- Page text
----

Ad tech comes under the microscope as marketers evolve their media mix


Marketers are attempting to take back control of their online advertising operations facing growing challenges, including increasing pressure from procurement departments requiring them to demonstrate just how their ad dollars are generating new business.

It’s not just procurement pressure, marketers need to be more socially responsible with how online advertising budgets are distributed and audience data is sourced, a requirement that demands a better understanding of what in-housing means. And as brands continue to migrate their media spend from offline to online channels — U.S. digital ad spend soared 38% to top $210 billion last year — marketers are turning that spotlight on ad tech.

Although, as many are finding out, full transparency will be a hard-earned prize.

EMarketer predicts that 91% of the $270 billion digital ad market will be executed programmatically next year. Ahead of this, the Association of National Advertisers is auditing the “mind-numbingly complex” sector, the results of which are due later this year.

That audit, and characterization, could evoke memories of similar studies such as the 2016 K2 Intelligence report that noted a “pervasive” culture of undisclosed kickbacks (among other grievances) in the agency landscape.

This seemed to be reiterated more recently in a 2020 study commissioned by ISBA, the U.K. trade body promoting advertisers’ interests, which collaborated with the Association of Online Publishers. The report found an “unknown delta” whereby auditors could not account for 15% of programmatic buys.

Rising tide of ‘semi-in-housing’

Long before ISBA’s “unknown delta” study was published in 2020, marketers have been striving for greater transparency on how their media budgets are put to work. For 83% of professionals managing their marketing that meant either “mostly in-house” or “completely in-house,” according to Digiday Research in 2020.

Brands that have made such a move include a glossary of household names such as JP Morgan Chase, Marriott, and Nestlé not to mention big-spending CPG giant Procter & Gamble after execs cited the ability to better control cost and transparency.

Sources tend to avoid speaking on such decisions, citing sensitivities around contract negotiations. Although several industry insiders told Digiday how many marketers, particularly those promoting brands that were built on legacy media such as magazines or linear TV, opt for a hybrid model when it comes to digital.

One source from a CPG brand’s marketing team said, “Everyone thinks about in-housing as a binary decision… and that you have no relationship with media agencies and you hire dozens of people and everything is in-house but this is just one of the options.”

They went on to add, “I still think there will be situations where you need to outsource certain things to somebody else but the piece where advertisers can work is to make sure they have the right control on what other people are doing.”

A separate source from within one of the ad industry’s major holding companies told Digiday most marketers who want to in-house elements of their online media buying are taking rudimentary steps. “We’re still seeing in-housing as a big thing for pretty much every major advertiser in the industry… but in many cases, it’s ‘semi-in-housing’ like when they get their own contract set-up.”

Oftentimes, this process involves simply taking ownership of contracts with ad tech vendors then tasking their media agencies to activate campaigns. For instance, the CPG source recounted how their media buying team has direct relationships with two independent demand-side platforms. From here, the CPG’s media team can log in to the DSP at the time as the agencies it works with in order to keep abreast of ad campaign developments.

“I think there is a trend on taking ownership of technology choices which will go beyond just the DSP, it will touch every element of the supply chain,” added the source. “We decide the technology partners and then from that, we just recommend to market who the preferred partners are.”

----

- Requests
- a) Repeat the passage of the ad tech article starting at "That audit, and" and ending at "Research in 2020.".
- b) List every brand that the ad tech article names as having moved its media work in-house.

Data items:
----

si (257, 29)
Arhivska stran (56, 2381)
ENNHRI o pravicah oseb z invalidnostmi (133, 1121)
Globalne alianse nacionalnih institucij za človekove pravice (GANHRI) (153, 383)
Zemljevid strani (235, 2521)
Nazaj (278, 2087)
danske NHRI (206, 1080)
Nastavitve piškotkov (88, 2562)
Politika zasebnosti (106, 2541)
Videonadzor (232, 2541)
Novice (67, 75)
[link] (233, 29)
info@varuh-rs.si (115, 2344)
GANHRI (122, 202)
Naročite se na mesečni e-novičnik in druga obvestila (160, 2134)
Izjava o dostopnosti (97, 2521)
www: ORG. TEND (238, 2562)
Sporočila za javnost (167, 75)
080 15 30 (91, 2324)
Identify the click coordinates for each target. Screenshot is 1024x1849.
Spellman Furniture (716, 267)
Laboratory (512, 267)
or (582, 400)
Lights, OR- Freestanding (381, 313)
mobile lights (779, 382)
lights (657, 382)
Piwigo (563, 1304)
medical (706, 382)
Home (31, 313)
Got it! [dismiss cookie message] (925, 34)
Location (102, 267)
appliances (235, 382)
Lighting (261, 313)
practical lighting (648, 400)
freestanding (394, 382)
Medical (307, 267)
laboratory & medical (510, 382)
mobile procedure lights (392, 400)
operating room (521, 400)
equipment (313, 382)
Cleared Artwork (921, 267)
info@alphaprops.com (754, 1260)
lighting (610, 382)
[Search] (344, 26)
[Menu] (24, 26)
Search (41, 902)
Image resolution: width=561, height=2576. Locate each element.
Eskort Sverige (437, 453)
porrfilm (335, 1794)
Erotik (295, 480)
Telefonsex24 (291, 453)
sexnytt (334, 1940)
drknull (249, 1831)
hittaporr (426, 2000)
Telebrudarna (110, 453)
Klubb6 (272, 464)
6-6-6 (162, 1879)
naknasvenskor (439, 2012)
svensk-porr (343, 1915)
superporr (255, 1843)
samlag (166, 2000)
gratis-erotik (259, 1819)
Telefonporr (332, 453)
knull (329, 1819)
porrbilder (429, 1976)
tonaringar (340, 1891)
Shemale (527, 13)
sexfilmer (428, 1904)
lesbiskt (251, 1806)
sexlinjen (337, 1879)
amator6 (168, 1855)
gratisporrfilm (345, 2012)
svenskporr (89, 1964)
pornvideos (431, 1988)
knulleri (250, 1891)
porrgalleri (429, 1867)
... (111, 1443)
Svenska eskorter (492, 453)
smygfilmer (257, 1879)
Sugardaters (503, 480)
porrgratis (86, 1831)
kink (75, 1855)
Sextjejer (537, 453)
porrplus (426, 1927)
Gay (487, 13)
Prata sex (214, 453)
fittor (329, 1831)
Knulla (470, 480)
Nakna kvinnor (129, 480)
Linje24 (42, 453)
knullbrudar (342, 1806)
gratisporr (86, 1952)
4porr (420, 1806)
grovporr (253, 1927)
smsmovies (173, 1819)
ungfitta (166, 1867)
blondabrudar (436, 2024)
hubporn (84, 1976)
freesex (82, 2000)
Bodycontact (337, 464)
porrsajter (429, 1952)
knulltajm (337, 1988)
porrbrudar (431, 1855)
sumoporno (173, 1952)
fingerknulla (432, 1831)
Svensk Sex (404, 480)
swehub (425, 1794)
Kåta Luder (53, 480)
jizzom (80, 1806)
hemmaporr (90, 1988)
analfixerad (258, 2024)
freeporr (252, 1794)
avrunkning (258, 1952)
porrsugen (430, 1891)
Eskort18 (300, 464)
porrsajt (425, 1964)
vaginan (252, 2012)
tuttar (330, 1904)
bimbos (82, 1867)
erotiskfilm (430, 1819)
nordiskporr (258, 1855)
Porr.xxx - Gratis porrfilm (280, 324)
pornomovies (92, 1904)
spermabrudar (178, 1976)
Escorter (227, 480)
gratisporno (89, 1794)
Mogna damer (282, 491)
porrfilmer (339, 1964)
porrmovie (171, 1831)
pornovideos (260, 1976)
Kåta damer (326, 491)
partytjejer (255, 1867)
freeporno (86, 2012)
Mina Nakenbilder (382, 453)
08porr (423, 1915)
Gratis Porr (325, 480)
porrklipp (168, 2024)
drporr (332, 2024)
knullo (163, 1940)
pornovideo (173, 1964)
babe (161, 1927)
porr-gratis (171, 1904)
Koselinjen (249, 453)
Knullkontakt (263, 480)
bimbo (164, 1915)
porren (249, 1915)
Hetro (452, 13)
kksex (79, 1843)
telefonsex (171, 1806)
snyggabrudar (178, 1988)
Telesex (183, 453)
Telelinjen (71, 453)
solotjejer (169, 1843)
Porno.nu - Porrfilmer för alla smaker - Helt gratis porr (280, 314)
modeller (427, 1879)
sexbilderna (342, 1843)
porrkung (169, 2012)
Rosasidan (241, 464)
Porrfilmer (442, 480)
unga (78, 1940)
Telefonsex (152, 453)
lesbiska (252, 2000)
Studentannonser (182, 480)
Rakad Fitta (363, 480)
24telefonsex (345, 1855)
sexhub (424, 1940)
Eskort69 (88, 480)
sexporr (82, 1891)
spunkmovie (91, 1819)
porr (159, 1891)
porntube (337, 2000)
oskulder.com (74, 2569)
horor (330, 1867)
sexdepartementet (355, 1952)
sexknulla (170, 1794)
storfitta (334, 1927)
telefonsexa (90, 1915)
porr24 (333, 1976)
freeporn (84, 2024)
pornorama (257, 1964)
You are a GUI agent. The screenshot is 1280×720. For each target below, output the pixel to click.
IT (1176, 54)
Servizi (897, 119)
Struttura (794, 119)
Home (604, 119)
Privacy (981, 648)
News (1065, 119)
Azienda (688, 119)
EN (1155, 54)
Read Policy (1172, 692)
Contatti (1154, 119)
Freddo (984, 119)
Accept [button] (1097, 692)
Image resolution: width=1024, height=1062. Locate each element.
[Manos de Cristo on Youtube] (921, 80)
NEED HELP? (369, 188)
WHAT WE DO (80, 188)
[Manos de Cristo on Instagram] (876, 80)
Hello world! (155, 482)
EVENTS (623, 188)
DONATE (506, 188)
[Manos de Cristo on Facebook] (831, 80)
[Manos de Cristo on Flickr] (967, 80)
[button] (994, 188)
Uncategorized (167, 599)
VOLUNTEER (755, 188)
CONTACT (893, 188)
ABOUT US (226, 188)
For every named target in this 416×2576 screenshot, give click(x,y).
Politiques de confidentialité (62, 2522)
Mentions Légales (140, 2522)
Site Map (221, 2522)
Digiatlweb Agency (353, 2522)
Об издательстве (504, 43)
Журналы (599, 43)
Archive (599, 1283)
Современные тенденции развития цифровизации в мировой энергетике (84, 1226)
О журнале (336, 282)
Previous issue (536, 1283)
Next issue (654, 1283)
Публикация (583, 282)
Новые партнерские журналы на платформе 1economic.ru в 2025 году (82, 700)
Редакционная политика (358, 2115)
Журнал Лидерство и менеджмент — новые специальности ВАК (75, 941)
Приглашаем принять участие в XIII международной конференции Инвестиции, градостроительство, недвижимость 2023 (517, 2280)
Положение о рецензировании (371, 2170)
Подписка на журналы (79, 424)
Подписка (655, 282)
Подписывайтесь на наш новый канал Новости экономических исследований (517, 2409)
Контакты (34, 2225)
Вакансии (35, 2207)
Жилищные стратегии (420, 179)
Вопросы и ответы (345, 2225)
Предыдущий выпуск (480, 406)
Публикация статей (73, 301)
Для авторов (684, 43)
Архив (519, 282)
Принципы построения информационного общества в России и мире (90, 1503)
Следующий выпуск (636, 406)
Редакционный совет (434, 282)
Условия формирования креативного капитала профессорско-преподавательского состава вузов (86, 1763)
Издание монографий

----

- Solutions by task
- a)
That audit, and characterization, could evoke memories of similar studies such as the 2016 K2 Intelligence report that noted a “pervasive” culture of undisclosed kickbacks (among other grievances) in the agency landscape.

This seemed to be reiterated more recently in a 2020 study commissioned by ISBA, the U.K. trade body promoting advertisers’ interests, which collaborated with the Association of Online Publishers. The report found an “unknown delta” whereby auditors could not account for 15% of programmatic buys.

Rising tide of ‘semi-in-housing’

Long before ISBA’s “unknown delta” study was published in 2020, marketers have been striving for greater transparency on how their media budgets are put to work. For 83% of professionals managing their marketing that meant either “mostly in-house” or “completely in-house,” according to Digiday Research in 2020.

- b)
JP Morgan Chase
Marriott
Nestlé
Procter & Gamble